La seconda esperienza Covid è segnata invece dalla solitudine e dall’allontanamento dal suo Paese e dai suoi cari. È il periodo del 1986 quando si recò in Germania per studiare la lingua e concludere la sua tesi. Bergoglio racconta della nostalgia, del giorno in cui non volle vedere la partita in cui l’Argentina vinse i mondiali. “Era la solitudine di una vittoria da solo, perché non c’era nessuno a condividerla; la solitudine di non appartenere, che ti fa estraneo. Ti tolgono da dove sei e ti mettono in un posto che non conosci, e in quel mentre impari che cosa conta davvero nel luogo che hai lasciato”. Ma, aggiunge: “A volte lo sradicamento può essere una guarigione o una trasformazione radicale”.

E infine racconta la “punizione” di essere stato mandato a Córdoba dal 1990 al 1992, perché nei suoi modi di provinciale e poi di rettore c’era un tratto di durezza che doveva essere smussato. “A Córdoba mi hanno reso il favore e avevano ragione. In quella residenza gesuita trascorsi un anno, dieci mesi e tredici giorni. Celebravo la Messa, confessavo e offrivo direzione spirituale, ma non uscivo mai, se non quando dovevo andare all’ufficio postale. Fu una specie di quarantena, di isolamento, come nei mesi scorsi è successo a tanti di noi, e mi fece bene. Mi portò a maturare idee: scrissi e pregai molto. Il “Covid” di Córdoba è stato una vera purificazione… È stato un periodo di crescita in molti sensi, come tornare a germogliare dopo una potatura a fondo”.
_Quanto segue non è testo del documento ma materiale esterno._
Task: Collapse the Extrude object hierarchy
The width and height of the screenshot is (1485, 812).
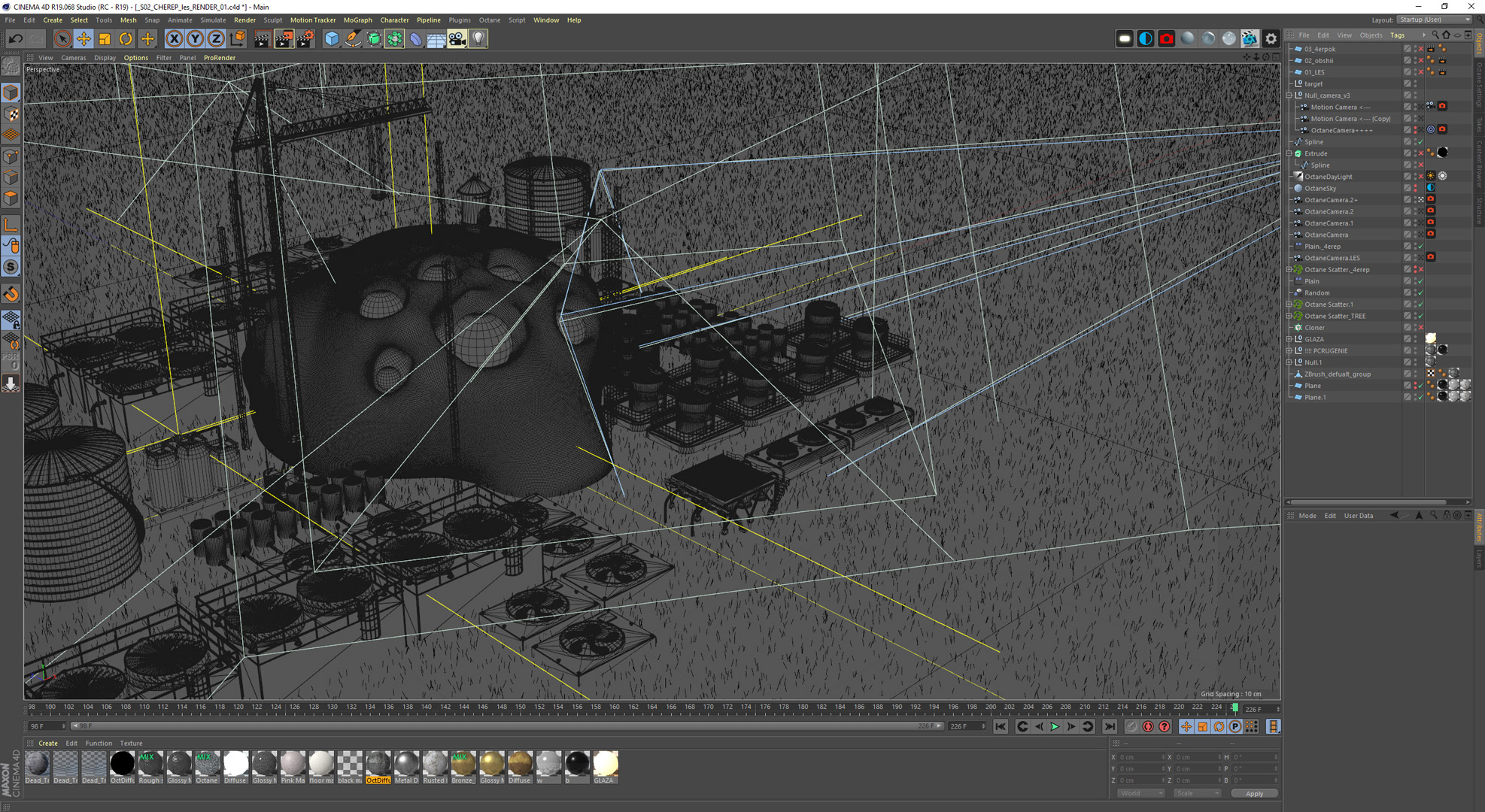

Una condivisione semplice, dove il Papa mette a nudo le sue ferite e lascia intravedere la luce che passa attraverso questi momenti di sofferenza. Una luce che dobbiamo cercare di afferrare con gli occhi della fede. La tempesta quando arriva può inasprirci, renderci cattivi, farci rinchiudere ancora di più nelle nostre certezze o può rompere le corazze, aprirci alla grazia di Dio, educarci a condividere, ad esercitare l’arte della consolazione. Ma non “quella a buon mercato” dice il Papa, fatta di parole di circostanza, piuttosto quella che ti stringe la mano e dice: “Io sono qua”, “Tu partecipi al dolore di Cristo”, “Io non ti lascio da solo”. Ai cristiani non è chiesto di indagare sul perché del male e della sofferenza, ai cristiani è chiesto di abbracciare la croce e di portarla insieme a Cristo. È questa la strada della conversione.
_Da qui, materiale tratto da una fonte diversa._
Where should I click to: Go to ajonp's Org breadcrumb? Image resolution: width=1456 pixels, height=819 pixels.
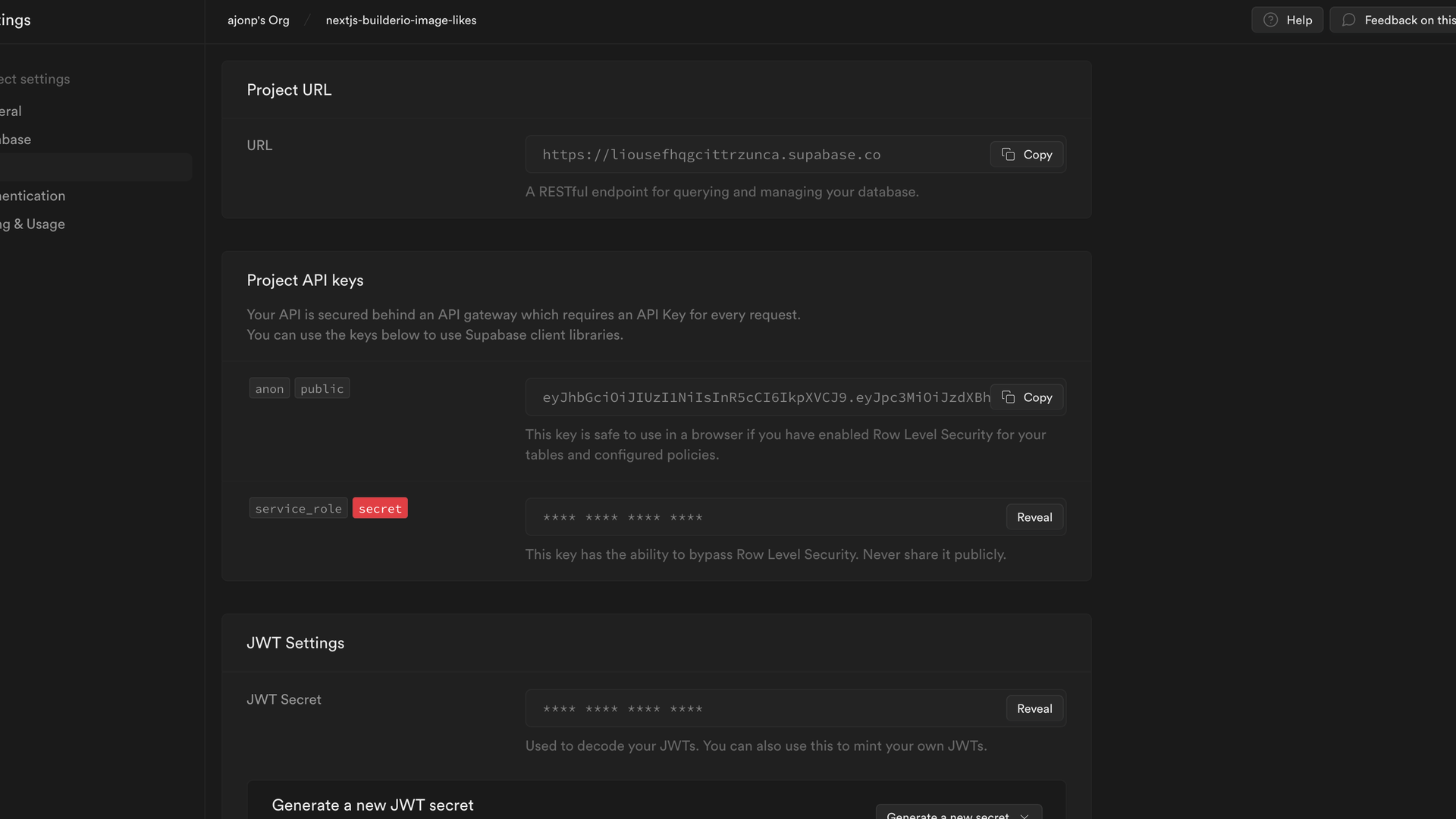(x=258, y=20)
Santa Teresa di Gesù Bambino ha vissuto nella sua breve vita molte esperienze di dolore e di solitudine. Negli ultimi mesi, la sua sofferenza era atroce, poiché alla malattia del petto si aggiunse la tubercolosi agli intestini, che portò con sé la cancrena. Le ultime parole che Teresa pronunciò sulla terra, guardando il suo Crocifisso pochi istanti prima di spirare, furono: «Oh, io l’amo! Mio Dio… io vi amo…». Parole d’amore in una morte d’amore, anche se troppo spesso ci si dimentica da quale terribile croce esse si siano innalzate verso il Padre celeste.